The two sides reportedly are approximately $14 million apart on wages and about $350,000 apart on health care contributions for a five-year pact. The teachers have remained steadfast in their demand for pay raises of more than 6 percent for each year of the proposed contract — more than double the inflation rate — while the district has remained steadfast in offering 4 percent annual salary hikes (what the district says is its last, best offer) that also exceed the inflation rate.

Prior to the start of the strike, the district said it would reduce that last, best offer for each day that the teachers are on strike. Whether the district follows through on that threat remains to be seen in the deal that eventually is hammered out.

Judging from school district negotiators' stance, they are prepared to accept whatever subsidy consequences result, in their desire to spare district taxpayers from significant tax increases that they say would result if the district were to cave in to the teachers' demands.

In addition to whatever future impact that a teachers contract holds, taxpayers also face a big financial hit in coming years as a result of state lawmakers' vote in 2001 to increase teachers' retirement benefits by 25 percent.

As for the district and the potential for $70,000-a-day losses for instructional days that it might not be able to provide, that impact would be felt during the 2008-09 fiscal year, when the state will reimburse districts for 2007-08.

The Seneca Valley Education Association has contended all along that the district's $14.1 million fund balance is big enough to meet its demands.
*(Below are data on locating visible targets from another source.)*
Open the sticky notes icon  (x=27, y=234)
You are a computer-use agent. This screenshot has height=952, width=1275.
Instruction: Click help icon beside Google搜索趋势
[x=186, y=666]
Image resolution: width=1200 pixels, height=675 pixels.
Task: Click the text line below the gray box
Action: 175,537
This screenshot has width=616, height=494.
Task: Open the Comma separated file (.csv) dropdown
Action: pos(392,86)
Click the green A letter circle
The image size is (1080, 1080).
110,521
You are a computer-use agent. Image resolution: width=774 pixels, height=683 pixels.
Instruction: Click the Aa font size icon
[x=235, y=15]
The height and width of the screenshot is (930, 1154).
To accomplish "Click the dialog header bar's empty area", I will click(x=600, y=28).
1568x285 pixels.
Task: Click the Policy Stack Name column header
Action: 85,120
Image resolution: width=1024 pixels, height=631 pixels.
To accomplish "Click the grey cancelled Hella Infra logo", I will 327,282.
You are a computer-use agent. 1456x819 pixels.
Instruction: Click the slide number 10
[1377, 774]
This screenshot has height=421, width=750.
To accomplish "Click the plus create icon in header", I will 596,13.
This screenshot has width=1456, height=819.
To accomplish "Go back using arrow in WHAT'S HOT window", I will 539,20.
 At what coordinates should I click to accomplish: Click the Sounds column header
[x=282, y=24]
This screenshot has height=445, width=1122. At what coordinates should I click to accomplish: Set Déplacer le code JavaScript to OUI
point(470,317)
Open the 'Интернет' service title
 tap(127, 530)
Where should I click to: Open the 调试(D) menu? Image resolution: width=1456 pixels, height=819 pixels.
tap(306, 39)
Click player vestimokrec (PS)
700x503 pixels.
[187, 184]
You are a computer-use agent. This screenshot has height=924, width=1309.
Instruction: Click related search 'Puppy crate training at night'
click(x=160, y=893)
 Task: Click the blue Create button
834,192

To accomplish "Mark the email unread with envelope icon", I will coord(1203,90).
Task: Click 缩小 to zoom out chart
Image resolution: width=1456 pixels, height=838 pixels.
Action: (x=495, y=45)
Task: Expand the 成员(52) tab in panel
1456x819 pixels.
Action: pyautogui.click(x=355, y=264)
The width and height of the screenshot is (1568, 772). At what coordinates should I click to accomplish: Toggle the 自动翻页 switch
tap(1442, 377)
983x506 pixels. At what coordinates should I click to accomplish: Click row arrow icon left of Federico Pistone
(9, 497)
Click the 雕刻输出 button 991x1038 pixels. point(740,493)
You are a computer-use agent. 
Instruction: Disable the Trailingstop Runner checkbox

However, Tom King, the district's chief negotiator, has countered that, assuming no money is added, the fund would be exhausted by the new contract's third year.

Meanwhile, the growth in the district has posed many challenges for Seneca Valley in recent years and it remains to be seen what new challenges the district and its taxpayers might face as a result of the arrival of the new Westinghouse headquarters and other new enterprises.

It's many taxpayers' opinion that just because the district has been able to accumulate the surplus doesn't mean the district should cave in to the union's demands — which many taxpayers regard as excessive.

Having seen the surplus injected into the contract dispute by the teachers, some residents might prefer that, rather than the money being given away in higher wages, that the district return the money to the taxpayers so it no longer will be a bargaining issue.

Already in its second week with no end in sight, the strike portends to result in bitterness that will take a long time to repair.

The bottom line is that if both sides hold firm to their current positions, Seneca Valley will enter the 2008-09 fiscal year without an approved pact in place and with continued dissension and unrest.

The Seneca Valley strike has many troubling tentacles capable of writing many unwelcome chapters for the district. Both sides should acknowledge that possibility as they weigh their negotiations positions in the days ahead.